* _Information supplied_:
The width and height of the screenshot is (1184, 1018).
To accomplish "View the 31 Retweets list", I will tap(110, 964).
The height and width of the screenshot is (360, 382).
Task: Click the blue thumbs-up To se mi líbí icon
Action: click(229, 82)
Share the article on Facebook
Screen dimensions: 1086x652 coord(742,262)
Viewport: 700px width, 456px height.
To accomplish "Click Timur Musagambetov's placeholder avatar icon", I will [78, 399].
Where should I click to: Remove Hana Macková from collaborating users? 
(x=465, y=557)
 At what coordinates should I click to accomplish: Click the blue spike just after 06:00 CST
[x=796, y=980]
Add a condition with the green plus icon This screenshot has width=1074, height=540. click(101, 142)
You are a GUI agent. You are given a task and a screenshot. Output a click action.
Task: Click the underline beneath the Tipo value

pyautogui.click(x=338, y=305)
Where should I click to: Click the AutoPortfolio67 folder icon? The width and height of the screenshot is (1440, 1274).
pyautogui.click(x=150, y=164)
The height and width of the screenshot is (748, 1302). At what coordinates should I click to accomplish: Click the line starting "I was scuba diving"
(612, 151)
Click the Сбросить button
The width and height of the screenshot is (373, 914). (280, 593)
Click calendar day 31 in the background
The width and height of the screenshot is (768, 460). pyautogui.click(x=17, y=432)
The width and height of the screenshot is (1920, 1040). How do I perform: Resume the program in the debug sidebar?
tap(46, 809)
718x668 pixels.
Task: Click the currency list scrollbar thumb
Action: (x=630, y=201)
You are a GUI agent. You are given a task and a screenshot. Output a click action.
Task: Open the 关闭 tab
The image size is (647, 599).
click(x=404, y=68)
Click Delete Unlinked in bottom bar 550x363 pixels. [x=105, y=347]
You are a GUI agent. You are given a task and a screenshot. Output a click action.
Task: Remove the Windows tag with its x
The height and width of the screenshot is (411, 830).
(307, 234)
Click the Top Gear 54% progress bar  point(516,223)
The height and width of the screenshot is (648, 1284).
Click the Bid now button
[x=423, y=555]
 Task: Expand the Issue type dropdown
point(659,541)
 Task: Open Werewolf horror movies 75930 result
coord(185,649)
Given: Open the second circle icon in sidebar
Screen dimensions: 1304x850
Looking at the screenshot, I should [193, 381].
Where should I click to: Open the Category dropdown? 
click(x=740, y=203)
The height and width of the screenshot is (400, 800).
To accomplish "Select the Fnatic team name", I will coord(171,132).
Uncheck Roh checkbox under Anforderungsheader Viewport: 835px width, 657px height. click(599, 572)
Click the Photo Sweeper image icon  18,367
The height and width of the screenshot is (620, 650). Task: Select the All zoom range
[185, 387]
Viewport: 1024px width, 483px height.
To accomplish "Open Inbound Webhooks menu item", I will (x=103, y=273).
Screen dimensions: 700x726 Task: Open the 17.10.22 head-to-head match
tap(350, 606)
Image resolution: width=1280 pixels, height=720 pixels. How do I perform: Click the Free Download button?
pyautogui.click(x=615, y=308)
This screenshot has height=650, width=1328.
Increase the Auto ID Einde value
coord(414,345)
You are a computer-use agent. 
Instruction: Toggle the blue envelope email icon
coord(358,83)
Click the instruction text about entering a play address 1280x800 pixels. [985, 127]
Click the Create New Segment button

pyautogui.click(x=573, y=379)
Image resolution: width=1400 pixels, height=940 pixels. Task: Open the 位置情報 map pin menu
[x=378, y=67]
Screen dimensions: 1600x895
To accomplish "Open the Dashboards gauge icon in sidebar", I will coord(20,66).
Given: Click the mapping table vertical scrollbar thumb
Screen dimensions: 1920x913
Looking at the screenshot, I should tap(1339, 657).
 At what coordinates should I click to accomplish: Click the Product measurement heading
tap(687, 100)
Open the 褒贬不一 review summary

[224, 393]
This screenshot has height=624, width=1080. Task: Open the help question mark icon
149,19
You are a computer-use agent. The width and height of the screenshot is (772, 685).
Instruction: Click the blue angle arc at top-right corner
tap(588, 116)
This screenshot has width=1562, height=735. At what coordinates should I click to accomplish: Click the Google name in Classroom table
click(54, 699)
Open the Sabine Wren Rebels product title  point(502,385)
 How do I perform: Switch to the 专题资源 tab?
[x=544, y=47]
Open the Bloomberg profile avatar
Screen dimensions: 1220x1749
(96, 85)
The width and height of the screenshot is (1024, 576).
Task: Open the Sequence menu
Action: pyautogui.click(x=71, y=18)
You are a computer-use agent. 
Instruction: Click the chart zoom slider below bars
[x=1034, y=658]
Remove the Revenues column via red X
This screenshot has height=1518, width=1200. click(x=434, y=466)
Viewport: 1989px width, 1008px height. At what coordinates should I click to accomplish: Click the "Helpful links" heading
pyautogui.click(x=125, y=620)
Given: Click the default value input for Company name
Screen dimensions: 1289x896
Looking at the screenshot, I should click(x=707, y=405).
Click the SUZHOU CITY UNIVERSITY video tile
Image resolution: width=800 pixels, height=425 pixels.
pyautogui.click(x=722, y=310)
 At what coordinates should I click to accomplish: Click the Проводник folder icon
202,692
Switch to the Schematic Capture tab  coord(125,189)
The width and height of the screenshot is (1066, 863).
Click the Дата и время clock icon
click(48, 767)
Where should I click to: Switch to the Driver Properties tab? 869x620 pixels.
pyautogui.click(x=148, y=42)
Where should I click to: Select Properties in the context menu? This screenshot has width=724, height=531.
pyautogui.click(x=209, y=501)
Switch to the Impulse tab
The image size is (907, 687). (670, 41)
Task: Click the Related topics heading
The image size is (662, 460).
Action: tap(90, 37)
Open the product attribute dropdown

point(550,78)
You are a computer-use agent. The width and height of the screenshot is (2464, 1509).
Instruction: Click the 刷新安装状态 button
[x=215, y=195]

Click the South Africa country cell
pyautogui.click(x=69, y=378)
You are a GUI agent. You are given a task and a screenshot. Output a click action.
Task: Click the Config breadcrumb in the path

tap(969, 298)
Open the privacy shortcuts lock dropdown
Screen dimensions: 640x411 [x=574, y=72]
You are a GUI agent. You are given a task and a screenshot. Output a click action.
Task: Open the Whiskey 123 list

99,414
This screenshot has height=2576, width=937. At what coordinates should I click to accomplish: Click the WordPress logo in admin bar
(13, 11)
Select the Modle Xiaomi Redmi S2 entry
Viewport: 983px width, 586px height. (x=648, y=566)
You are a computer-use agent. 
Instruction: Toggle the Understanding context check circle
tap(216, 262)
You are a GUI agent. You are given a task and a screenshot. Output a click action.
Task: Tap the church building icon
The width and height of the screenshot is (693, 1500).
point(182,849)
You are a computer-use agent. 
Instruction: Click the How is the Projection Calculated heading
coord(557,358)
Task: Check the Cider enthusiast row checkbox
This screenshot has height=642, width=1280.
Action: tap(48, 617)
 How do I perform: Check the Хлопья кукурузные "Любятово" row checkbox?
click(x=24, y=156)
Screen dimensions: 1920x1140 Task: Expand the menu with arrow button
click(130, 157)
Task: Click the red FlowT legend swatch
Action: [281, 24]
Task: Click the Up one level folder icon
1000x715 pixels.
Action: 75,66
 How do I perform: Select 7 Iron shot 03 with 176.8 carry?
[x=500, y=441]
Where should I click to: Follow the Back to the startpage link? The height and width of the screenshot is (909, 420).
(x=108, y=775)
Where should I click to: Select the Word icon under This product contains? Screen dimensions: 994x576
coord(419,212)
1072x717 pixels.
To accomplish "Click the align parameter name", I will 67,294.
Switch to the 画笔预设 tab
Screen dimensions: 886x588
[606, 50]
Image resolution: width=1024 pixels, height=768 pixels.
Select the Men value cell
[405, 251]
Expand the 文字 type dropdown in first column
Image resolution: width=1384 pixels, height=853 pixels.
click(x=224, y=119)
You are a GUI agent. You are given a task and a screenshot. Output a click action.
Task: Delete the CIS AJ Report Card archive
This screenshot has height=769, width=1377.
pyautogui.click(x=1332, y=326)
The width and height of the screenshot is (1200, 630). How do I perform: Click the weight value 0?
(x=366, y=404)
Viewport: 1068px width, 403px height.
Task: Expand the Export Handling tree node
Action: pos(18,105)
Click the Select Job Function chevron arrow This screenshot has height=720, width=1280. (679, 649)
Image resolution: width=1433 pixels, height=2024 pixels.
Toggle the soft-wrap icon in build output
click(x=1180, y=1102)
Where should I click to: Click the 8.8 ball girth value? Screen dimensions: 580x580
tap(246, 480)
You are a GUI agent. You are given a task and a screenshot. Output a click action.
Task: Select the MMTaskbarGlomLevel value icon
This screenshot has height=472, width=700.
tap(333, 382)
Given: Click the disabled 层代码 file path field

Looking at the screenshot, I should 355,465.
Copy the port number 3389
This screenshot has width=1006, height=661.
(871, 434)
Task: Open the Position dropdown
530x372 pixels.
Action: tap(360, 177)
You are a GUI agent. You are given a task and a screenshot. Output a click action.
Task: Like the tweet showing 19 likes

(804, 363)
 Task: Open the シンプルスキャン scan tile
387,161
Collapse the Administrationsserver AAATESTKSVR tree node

* _What the exercise asks_: Beginning with the line that has "Open the privacy shortcuts lock dropdown" and ending with the line that has "Task: Tap the church building icon", set down the lines above exactly and include no others.

* _Result for this task_:
Open the privacy shortcuts lock dropdown
Screen dimensions: 640x411 [x=574, y=72]
You are a GUI agent. You are given a task and a screenshot. Output a click action.
Task: Open the Whiskey 123 list

99,414
This screenshot has height=2576, width=937. At what coordinates should I click to accomplish: Click the WordPress logo in admin bar
(13, 11)
Select the Modle Xiaomi Redmi S2 entry
Viewport: 983px width, 586px height. (x=648, y=566)
You are a computer-use agent. 
Instruction: Toggle the Understanding context check circle
tap(216, 262)
You are a GUI agent. You are given a task and a screenshot. Output a click action.
Task: Tap the church building icon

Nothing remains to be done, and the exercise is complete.